## What the task requires
An exact, complete copy of the lines below is the expected answer.

⁂

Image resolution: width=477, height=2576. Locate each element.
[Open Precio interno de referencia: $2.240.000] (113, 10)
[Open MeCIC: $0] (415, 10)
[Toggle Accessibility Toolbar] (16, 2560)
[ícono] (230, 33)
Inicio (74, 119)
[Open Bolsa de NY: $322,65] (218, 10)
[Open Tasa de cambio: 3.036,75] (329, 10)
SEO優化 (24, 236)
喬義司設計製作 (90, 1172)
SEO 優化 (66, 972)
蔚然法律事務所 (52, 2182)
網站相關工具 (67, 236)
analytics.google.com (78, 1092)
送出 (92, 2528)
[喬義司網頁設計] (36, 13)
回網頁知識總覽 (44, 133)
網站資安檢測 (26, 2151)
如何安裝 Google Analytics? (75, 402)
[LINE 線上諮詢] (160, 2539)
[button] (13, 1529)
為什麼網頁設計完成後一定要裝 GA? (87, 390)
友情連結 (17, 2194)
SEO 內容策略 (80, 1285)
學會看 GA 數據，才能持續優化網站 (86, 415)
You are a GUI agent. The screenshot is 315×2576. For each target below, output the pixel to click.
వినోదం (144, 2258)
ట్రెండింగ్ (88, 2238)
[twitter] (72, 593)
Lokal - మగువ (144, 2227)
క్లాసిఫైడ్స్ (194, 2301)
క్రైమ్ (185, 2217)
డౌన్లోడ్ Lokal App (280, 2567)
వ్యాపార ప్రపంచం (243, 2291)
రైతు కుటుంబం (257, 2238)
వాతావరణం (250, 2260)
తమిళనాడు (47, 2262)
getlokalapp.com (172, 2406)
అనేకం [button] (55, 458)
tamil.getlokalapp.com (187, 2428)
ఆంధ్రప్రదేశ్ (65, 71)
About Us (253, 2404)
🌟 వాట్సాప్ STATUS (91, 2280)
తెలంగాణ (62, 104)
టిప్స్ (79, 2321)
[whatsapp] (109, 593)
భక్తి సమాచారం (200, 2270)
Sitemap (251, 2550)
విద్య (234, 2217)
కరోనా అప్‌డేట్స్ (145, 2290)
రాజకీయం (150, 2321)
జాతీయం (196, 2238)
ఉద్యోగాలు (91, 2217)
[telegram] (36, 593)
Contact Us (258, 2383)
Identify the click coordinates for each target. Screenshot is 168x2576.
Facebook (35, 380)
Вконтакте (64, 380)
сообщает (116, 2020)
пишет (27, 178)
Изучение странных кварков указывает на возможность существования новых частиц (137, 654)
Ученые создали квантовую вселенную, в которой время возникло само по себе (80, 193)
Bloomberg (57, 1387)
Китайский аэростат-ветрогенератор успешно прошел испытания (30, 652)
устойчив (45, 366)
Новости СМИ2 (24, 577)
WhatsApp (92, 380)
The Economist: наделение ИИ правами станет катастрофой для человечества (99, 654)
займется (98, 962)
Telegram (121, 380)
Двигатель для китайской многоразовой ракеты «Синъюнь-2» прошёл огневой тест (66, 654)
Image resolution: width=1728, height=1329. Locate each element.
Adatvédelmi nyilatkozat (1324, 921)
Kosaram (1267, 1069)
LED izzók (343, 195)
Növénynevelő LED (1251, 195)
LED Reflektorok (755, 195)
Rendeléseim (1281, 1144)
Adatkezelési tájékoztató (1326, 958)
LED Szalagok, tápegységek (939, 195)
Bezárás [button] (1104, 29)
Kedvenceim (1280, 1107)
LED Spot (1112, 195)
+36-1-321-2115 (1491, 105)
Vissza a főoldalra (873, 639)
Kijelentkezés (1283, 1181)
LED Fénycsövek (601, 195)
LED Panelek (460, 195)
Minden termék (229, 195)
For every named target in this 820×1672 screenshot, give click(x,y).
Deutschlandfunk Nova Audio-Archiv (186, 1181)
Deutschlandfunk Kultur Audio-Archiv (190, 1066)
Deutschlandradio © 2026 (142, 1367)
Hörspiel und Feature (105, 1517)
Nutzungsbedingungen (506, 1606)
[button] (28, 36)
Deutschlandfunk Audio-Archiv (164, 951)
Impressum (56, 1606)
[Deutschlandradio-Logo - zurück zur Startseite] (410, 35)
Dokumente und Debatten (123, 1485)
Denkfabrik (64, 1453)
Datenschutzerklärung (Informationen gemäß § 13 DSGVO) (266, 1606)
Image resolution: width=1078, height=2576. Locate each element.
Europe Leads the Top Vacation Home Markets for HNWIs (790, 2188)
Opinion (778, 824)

⁂

## Your response
Image resolution: width=477, height=2576. Locate each element.
[Open Precio interno de referencia: $2.240.000] (113, 10)
[Open MeCIC: $0] (415, 10)
[Toggle Accessibility Toolbar] (16, 2560)
[ícono] (230, 33)
Inicio (74, 119)
[Open Bolsa de NY: $322,65] (218, 10)
[Open Tasa de cambio: 3.036,75] (329, 10)
SEO優化 (24, 236)
喬義司設計製作 (90, 1172)
SEO 優化 (66, 972)
蔚然法律事務所 (52, 2182)
網站相關工具 (67, 236)
analytics.google.com (78, 1092)
送出 (92, 2528)
[喬義司網頁設計] (36, 13)
回網頁知識總覽 (44, 133)
網站資安檢測 (26, 2151)
如何安裝 Google Analytics? (75, 402)
[LINE 線上諮詢] (160, 2539)
[button] (13, 1529)
為什麼網頁設計完成後一定要裝 GA? (87, 390)
友情連結 (17, 2194)
SEO 內容策略 (80, 1285)
學會看 GA 數據，才能持續優化網站 (86, 415)
You are a GUI agent. The screenshot is 315×2576. For each target below, output the pixel to click.
వినోదం (144, 2258)
ట్రెండింగ్ (88, 2238)
[twitter] (72, 593)
Lokal - మగువ (144, 2227)
క్లాసిఫైడ్స్ (194, 2301)
క్రైమ్ (185, 2217)
డౌన్లోడ్ Lokal App (280, 2567)
వ్యాపార ప్రపంచం (243, 2291)
రైతు కుటుంబం (257, 2238)
వాతావరణం (250, 2260)
తమిళనాడు (47, 2262)
getlokalapp.com (172, 2406)
అనేకం [button] (55, 458)
tamil.getlokalapp.com (187, 2428)
ఆంధ్రప్రదేశ్ (65, 71)
About Us (253, 2404)
🌟 వాట్సాప్ STATUS (91, 2280)
తెలంగాణ (62, 104)
టిప్స్ (79, 2321)
[whatsapp] (109, 593)
భక్తి సమాచారం (200, 2270)
Sitemap (251, 2550)
విద్య (234, 2217)
కరోనా అప్‌డేట్స్ (145, 2290)
రాజకీయం (150, 2321)
జాతీయం (196, 2238)
ఉద్యోగాలు (91, 2217)
[telegram] (36, 593)
Contact Us (258, 2383)
Identify the click coordinates for each target. Screenshot is 168x2576.
Facebook (35, 380)
Вконтакте (64, 380)
сообщает (116, 2020)
пишет (27, 178)
Изучение странных кварков указывает на возможность существования новых частиц (137, 654)
Ученые создали квантовую вселенную, в которой время возникло само по себе (80, 193)
Bloomberg (57, 1387)
Китайский аэростат-ветрогенератор успешно прошел испытания (30, 652)
устойчив (45, 366)
Новости СМИ2 (24, 577)
WhatsApp (92, 380)
The Economist: наделение ИИ правами станет катастрофой для человечества (99, 654)
займется (98, 962)
Telegram (121, 380)
Двигатель для китайской многоразовой ракеты «Синъюнь-2» прошёл огневой тест (66, 654)
Image resolution: width=1728, height=1329. Locate each element.
Adatvédelmi nyilatkozat (1324, 921)
Kosaram (1267, 1069)
LED izzók (343, 195)
Növénynevelő LED (1251, 195)
LED Reflektorok (755, 195)
Rendeléseim (1281, 1144)
Adatkezelési tájékoztató (1326, 958)
LED Szalagok, tápegységek (939, 195)
Bezárás [button] (1104, 29)
Kedvenceim (1280, 1107)
LED Spot (1112, 195)
+36-1-321-2115 (1491, 105)
Vissza a főoldalra (873, 639)
Kijelentkezés (1283, 1181)
LED Fénycsövek (601, 195)
LED Panelek (460, 195)
Minden termék (229, 195)
For every named target in this 820×1672 screenshot, give click(x,y).
Deutschlandfunk Nova Audio-Archiv (186, 1181)
Deutschlandfunk Kultur Audio-Archiv (190, 1066)
Deutschlandradio © 2026 (142, 1367)
Hörspiel und Feature (105, 1517)
Nutzungsbedingungen (506, 1606)
[button] (28, 36)
Deutschlandfunk Audio-Archiv (164, 951)
Impressum (56, 1606)
[Deutschlandradio-Logo - zurück zur Startseite] (410, 35)
Dokumente und Debatten (123, 1485)
Denkfabrik (64, 1453)
Datenschutzerklärung (Informationen gemäß § 13 DSGVO) (266, 1606)
Image resolution: width=1078, height=2576. Locate each element.
Europe Leads the Top Vacation Home Markets for HNWIs (790, 2188)
Opinion (778, 824)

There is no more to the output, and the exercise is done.